Certain documents usually require acknowledgments or witness signatures instead of a jurat, including:
- Wills
- Trusts
- Deeds
Using the wrong notarization can cause delays or rejections, so it’s important to match the document to the correct notarial act.
✅ What Makes a Jurat Valid?
For a jurat to be properly completed, all of the following must occur:
- Personal Appearance – The signer must physically appear before the notary.
- Oath or Affirmation – The notary administers an oath confirming the document’s truthfulness.
- Signature in Presence – The document is signed in front of the notary.
- Proper Certificate Language – The notary completes the jurat using “subscribed and sworn to” wording.
If any step is skipped, the jurat may be invalid.
A notary acknowledgment is a type of notarization that confirms who signed a document and that they did so willingly. This is particularly important for vacations owners who need to ensure their documentation is valid and recognized.
In an acknowledgment, the signer:
- appears in person before the notary,
- proves their identity, and
- confirms that the signature on the document is theirs and was made voluntarily.
Unlike a jurat, the signer does not swear that the contents are true. The notary is not judging accuracy—only identity and intent.
Think of an acknowledgment as the notary saying:
"Yes, this is the right person, and yes, they meant to sign this."
📄 What Types of Documents Require an Acknowledgment?
Acknowledgments are most commonly used for ownership, authority, and title-related documents, including:
- Deeds (Grant Deeds, Quitclaim Deeds, Warranty Deeds, etc.)
- Trust Documents (Trust agreements, amendments, certifications of trust)
- Powers of Attorney
- Corporate or LLC Documents authorizing real estate transactions
- Mortgage, Loan, and Refinance Documents
- Assignments and Transfers of Interest
These documents rely on acknowledgments because the key issue is who signed and whether they had authority, not whether the statements inside are "true."
⚖️ Acknowledgment vs.
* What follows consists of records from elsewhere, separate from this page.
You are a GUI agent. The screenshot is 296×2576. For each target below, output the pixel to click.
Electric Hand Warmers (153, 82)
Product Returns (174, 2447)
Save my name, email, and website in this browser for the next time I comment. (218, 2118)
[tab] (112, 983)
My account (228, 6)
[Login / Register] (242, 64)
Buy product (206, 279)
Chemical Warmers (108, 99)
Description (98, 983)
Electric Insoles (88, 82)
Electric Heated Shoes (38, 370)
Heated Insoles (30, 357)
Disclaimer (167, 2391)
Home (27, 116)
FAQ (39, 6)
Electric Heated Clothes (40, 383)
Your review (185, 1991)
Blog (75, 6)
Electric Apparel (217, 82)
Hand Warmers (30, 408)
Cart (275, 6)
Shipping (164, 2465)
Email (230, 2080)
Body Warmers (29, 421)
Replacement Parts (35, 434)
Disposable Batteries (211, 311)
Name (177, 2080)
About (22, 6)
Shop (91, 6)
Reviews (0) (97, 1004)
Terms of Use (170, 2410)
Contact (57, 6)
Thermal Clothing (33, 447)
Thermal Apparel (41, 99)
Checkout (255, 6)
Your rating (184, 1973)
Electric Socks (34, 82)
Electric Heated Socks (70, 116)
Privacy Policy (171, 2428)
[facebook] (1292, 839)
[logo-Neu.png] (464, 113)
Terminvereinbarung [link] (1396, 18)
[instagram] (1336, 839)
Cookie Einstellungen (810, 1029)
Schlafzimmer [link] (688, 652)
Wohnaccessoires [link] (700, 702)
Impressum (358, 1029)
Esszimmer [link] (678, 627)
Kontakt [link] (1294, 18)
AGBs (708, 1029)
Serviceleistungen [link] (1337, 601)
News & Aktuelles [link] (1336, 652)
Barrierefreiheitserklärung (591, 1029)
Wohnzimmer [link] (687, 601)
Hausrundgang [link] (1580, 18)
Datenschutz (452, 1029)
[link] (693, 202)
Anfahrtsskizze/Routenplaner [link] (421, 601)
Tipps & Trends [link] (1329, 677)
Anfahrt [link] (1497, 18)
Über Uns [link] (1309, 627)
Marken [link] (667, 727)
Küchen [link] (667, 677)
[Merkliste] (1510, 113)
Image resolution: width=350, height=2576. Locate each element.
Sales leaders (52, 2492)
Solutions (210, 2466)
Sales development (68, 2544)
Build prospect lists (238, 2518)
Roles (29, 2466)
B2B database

Jurat: What’s the Real Difference?
This distinction matters—and using the wrong one can cause recording delays or rejections.
- Acknowledgment: Confirms identity and voluntary signing. No oath. No swearing to truth.
- Jurat: Requires an oath or affirmation that the document’s contents are true, and the document must be signed in front of the notary.
In short:
- Acknowledgment = identity + intent
- Jurat = truth + oath
🚫 Documents That Usually Do Not Use an Acknowledgment
Some documents require jurats or witness signatures instead, such as:
- Affidavits
- Sworn Statements
- Depositions
- Certain court filings
Using an acknowledgment where a jurat is required can invalidate the document.
✅ What Makes an Acknowledgment Valid?
For a proper acknowledgment, the following must occur:
- Personal Appearance – The signer must appear before the notary.
- Identity Verification – The notary confirms identity using acceptable ID.
- Acknowledgment of Signature – The signer confirms the signature is theirs and was made willingly.
- Correct Certificate Language – The notary completes the acknowledgment certificate required by state law.
Importantly, the document may be signed before appearing before the notary—as long as the signer acknowledges that the signature is theirs.
📝 Why the Right Notarization Matters
Using the correct notarial act helps ensure documents are:
- accepted by county recorders,
- relied upon by title companies,
- enforceable if ever questioned.
For vacations owners, when in doubt, it’s always better to confirm the correct notarization before signing.